11 December 2022

A Python Jupyter Notebook environment (JupyterLab) for daily use, flexible, reliable, affordable and customizable.


For quite some time I was using Colab until I could not rely on it anymore (suddenly, within seconds/minutes, the session would stop  and all the variables with it) even if I had purchased 'compute credits'.

At that point I started looking for alternatives:
- Paperspace (as reliable as 1+ year ago)
- Sagemaker Notebook
- Vertex AI Notebook (my last discovery)
among others.

Vertex and Sagemaker are similar, and deeply hidden within the many Google/AWS services.

With Vertex I can get a VM
- With JupyterLab preconfigured
- Flexible CPU/RAM/Disk (you can change that any time)

Trick0: Pricings vary a lot whether it is managed / user-managed and the region-sub_region you place it on. The best way to see the pricing is to create both and get the pricing estimate. The price per region can be seen just selecting the regions.


Well, and now, let's go to the practical stuff that I wish someone would have told me.

Starting the VM
On the Vertex AI page, find your VM and click "Start". Simple.




Then click on "Open Jupyterlab".

Trick1: Find how to 'detach' that Jupyterlab window to have more space (depends on your browser). In a browser, a web detached is a web without seeing the browser (almost like fullscreen).


Trick2: The url is permanent, so you can save it on a script/shortcut and open+detach all at once.
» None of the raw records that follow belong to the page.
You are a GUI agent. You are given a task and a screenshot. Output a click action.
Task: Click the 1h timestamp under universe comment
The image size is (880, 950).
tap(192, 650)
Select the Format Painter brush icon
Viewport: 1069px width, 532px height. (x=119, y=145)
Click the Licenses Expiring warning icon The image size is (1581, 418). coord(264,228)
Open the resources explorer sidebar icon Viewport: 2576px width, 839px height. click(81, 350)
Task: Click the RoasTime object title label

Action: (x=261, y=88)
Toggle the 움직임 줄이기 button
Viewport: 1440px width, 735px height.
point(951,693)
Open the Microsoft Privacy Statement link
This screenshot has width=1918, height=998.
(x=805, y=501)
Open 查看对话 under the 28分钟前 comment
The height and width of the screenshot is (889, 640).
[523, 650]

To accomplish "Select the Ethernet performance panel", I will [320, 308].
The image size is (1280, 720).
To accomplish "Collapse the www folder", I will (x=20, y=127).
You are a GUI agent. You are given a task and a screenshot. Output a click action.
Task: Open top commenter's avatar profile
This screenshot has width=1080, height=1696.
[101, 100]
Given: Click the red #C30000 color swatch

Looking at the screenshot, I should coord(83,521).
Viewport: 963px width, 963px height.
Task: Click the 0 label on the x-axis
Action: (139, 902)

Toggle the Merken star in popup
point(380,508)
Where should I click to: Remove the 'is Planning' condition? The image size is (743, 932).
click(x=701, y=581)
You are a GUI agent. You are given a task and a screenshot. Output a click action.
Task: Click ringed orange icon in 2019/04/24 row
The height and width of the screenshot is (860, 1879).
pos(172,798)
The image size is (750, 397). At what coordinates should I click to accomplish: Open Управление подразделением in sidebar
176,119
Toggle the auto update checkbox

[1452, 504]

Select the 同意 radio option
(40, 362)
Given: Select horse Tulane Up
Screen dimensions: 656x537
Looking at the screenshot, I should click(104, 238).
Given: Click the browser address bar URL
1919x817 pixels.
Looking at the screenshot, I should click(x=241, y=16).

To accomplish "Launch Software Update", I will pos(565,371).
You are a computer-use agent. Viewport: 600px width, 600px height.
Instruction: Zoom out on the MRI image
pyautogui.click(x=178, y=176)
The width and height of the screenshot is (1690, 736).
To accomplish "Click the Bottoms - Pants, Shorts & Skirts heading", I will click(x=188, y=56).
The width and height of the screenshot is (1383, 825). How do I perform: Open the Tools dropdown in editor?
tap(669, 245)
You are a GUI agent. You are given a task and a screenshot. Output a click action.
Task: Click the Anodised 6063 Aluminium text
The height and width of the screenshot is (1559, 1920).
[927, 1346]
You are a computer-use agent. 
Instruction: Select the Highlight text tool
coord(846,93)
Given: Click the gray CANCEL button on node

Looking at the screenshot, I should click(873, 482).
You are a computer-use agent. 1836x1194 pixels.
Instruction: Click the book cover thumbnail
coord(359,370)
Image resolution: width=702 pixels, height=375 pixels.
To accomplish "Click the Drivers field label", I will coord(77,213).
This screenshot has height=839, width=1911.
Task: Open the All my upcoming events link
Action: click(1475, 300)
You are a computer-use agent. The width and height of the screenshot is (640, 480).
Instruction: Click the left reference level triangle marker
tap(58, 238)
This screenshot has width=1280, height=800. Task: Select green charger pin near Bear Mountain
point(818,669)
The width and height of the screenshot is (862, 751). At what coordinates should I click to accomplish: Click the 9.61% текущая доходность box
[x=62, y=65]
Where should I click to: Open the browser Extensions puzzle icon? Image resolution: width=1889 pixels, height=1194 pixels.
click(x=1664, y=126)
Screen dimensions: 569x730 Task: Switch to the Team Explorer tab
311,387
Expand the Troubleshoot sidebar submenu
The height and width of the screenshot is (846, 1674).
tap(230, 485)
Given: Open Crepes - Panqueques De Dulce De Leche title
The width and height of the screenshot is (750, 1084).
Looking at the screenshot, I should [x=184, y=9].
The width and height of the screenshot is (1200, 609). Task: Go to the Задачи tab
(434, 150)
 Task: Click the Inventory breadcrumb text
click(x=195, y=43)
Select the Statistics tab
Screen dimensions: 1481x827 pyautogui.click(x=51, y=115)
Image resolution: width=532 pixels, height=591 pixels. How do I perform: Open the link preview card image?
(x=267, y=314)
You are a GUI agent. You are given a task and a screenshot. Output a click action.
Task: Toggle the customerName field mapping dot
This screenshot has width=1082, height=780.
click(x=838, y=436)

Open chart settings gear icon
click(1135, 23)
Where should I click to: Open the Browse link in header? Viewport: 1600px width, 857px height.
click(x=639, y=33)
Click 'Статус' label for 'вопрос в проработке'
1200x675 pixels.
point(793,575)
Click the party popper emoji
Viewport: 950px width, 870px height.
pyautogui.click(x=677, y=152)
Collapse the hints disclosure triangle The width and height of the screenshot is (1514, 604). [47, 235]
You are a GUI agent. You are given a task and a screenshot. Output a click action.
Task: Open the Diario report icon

Mine is 


Note: you can create another script for the url of the ssh session (see below about the ssh).


If you click "View VM details" you get here


 

Now click on SSH > "Open in browser window". You can also 'detach' that.

Trick3: All the windows we have open (Jupyterlab and ssh) remain valid even after poweroff + poweron. That is, you can just leave them there when you poweroff the VM and come back where you left after poweron.

Trick4: Read about Jupyterlab restore session. It has to do with the url.

I found out that
a) If the Jupyterlab window stops working, I run the command in Trick2 and get it back as it was. 
b) If a) doesn't work (I don't get my 'main' session), I run the script again and that 3rd window does get back my session. Close the 1st one (the one that seems dead) and the 2nd one if you don't need it.


So by default this is the environment I have (all detached).
- 1 Jupyterlab with the 'main' session (the permanent one)
- 2 ssh sessions

 Windows on the windows bar of the OS (Operating system)





You can move the 2 ssh around as needed (the one with logs sometimes is 'on top' permanently).

To get colorful logs I use this command (you need to install grc):
# grc tail -f /path/to/file

You can read the logs from Jupyterlab, but I find it more flexible from ssh (plus the colors).

Sometimes I open a 2nd Jupyterlab to inspect some other files (not to work on notebooks) and close when not needed anymore (so the 1st one keeps being the 'main' one).


Trick5: When you need to stop, save all files and just run from one of the SSH sessions
# sudo shutdown -h now
And walk away. Don't need to go to the screen where you clicked "Start".

Remember, there is no need to close these 3 windows. You can "reuse" them the next day (after poweron, of course).


I hope it helps you (especially if you need to move away from Colab).